Cut to this week, where a recent study published in The Lancelet discovers that, in fact, chloroquine is not the miracle cure we have been looking for.
In the study, the researchers examined 96,032 patients where 14,888 received one of four treatments (chloroquine, chloroquine+macrolide, hydroxychloroquine, hydroxychloroquine+macrolide) and 81,144 in the control group received none of the above (in this study macrolide was either azythromycin or clarithromycin).
The patient population was also diverse and across several nationalities.
The study cohort included 63 315 (65·9%) patients from North America, 16 574 (17·3%) from Europe, 7555 (7·9%) from Asia, 4402 (4·6%) from Africa, 3577 (3·7%) from South America, and 609 (0·6%) from Australia
When you compare this to the previous study, where only 36 patients from two different nationalities were evaluated, it shows just how more comprehensive the study is.
The most remarkable data from this article is the bottom four rows of this figure. All of the outlined treatments for COVID-19 resulted in a significant increase in risk of ventricular arrhythmia.
Even after you subtract basal risk of patients with underlying diseases (such as cardiovascular disease and COPD) there is still a significant increase in cardiac arrest with patients taking COVID-19.
While this study is the most comprehensive one available to date, there are still limitations.

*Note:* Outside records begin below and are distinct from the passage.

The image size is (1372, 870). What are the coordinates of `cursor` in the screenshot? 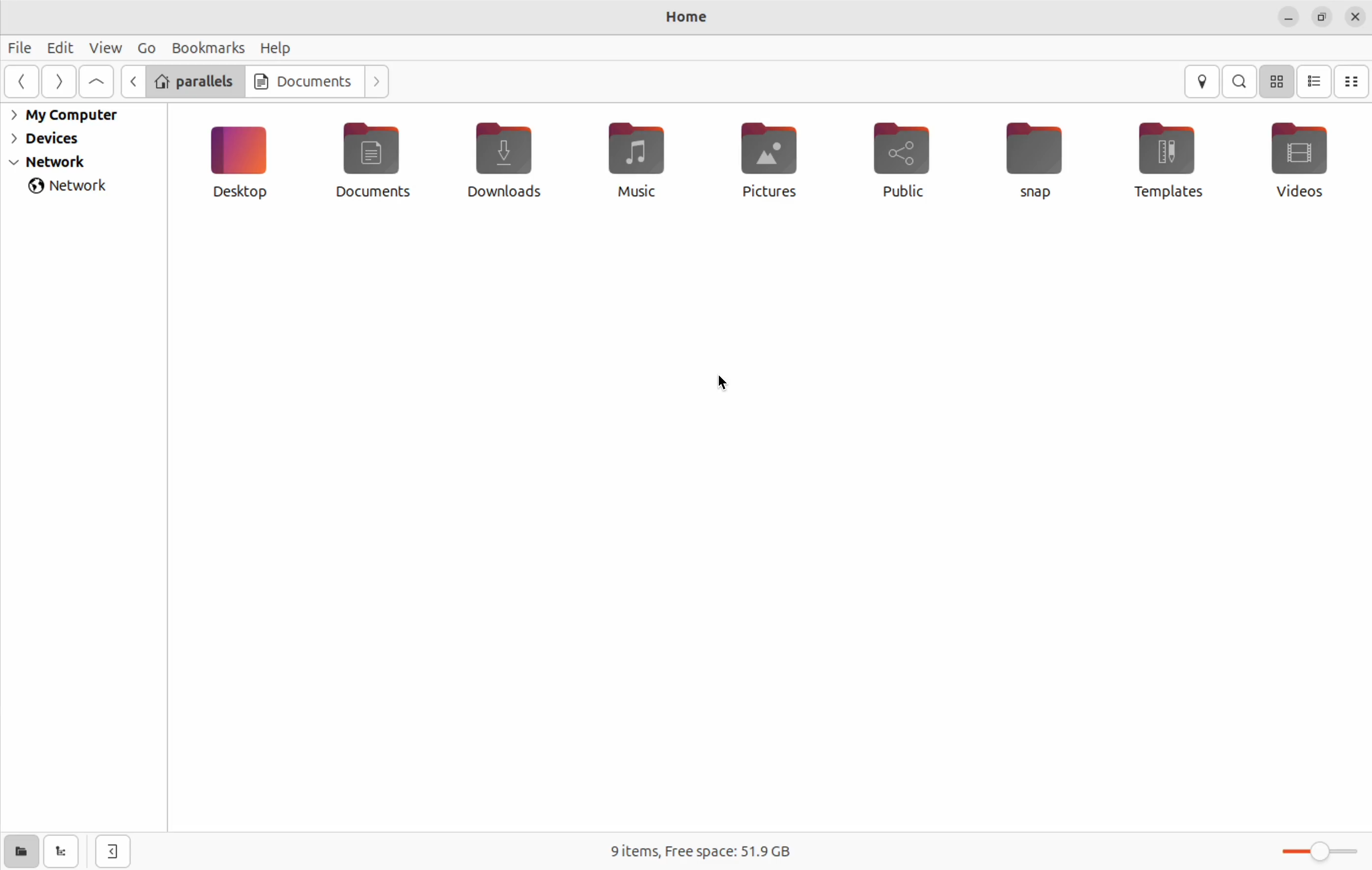 It's located at (718, 381).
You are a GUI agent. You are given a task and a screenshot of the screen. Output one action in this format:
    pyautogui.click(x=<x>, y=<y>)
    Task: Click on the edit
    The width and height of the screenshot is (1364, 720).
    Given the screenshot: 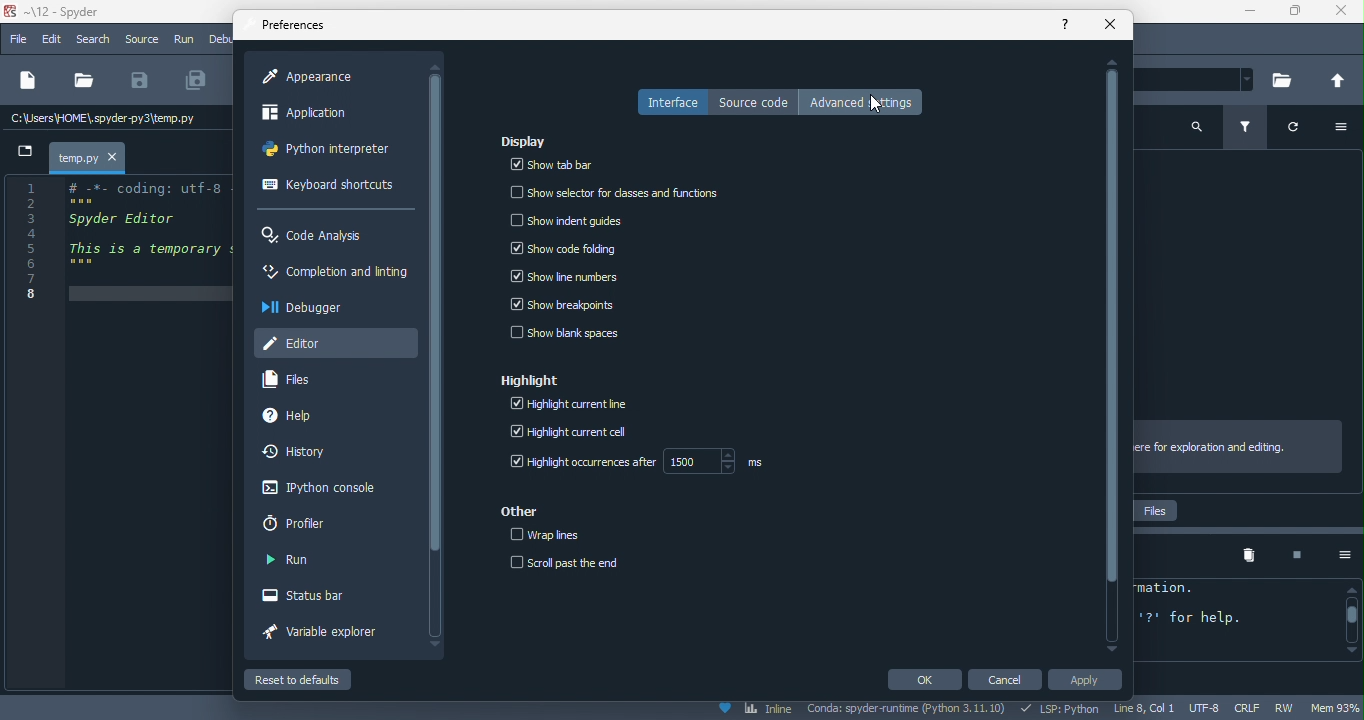 What is the action you would take?
    pyautogui.click(x=54, y=40)
    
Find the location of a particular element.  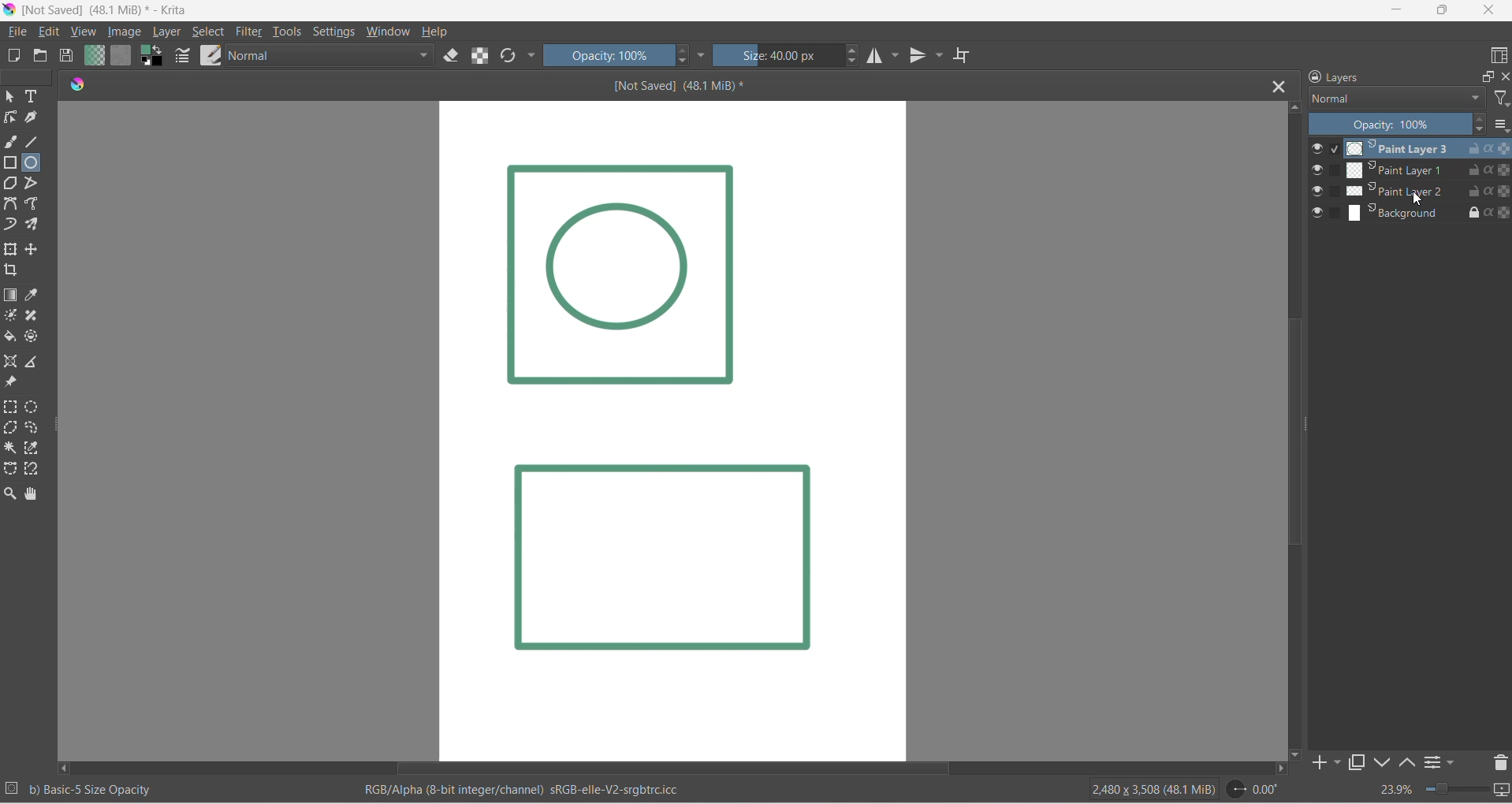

The association of decreased survival with hydroxychloroquine or chloroquine treatment regimens should be interpreted cautiously. Due to the observational study design, we cannot exclude the possibility of unmeasured confounding factors, although we have reassuringly noted consistency between the primary analysis and the propensity score matched analyses. Nevertheless, a cause-and-effect relationship between drug therapy and survival should not be inferred. These data do not apply to the use of any treatment regimen used in the ambulatory, out-of-hospital setting. Randomised clinical trials will be required before any conclusion can be reached regarding benefit or harm of these agents in COVID-19 patients. We also note that although we evaluated the relationship of the drug treatment regimens with the occurrence of ventricular arrhythmias, we did not measure QT intervals, nor did we stratify the arrhythmia pattern (such as torsade de pointes). We also did not establish if the association of increased risk of in-hospital death with use of the drug regimens is linked directly to their cardiovascular risk, nor did we conduct a drug dose-response analysis of the observed risks. Even if these limitations suggest a conservative interpretation of the findings, we believe that the absence of any observed benefit could still represent a reasonable explanation.
So while we really do not yet fully comprehend the affects of hydroxychloroquine on COVID-19 patients, we are discovering that it is not something to take lightly. This article was observational in nature, and was not randomized and did not incorporate a double blind placebo group.
Until such a time when a proper clinical trial is conducted and more evidence is analyzed, hydroxychloroquine should not be taken as a preventative measure, or a cure for COVID-19.
As always, this blog is not designed to provide medical advice. Please consult with a physician if you are seeking medical attention.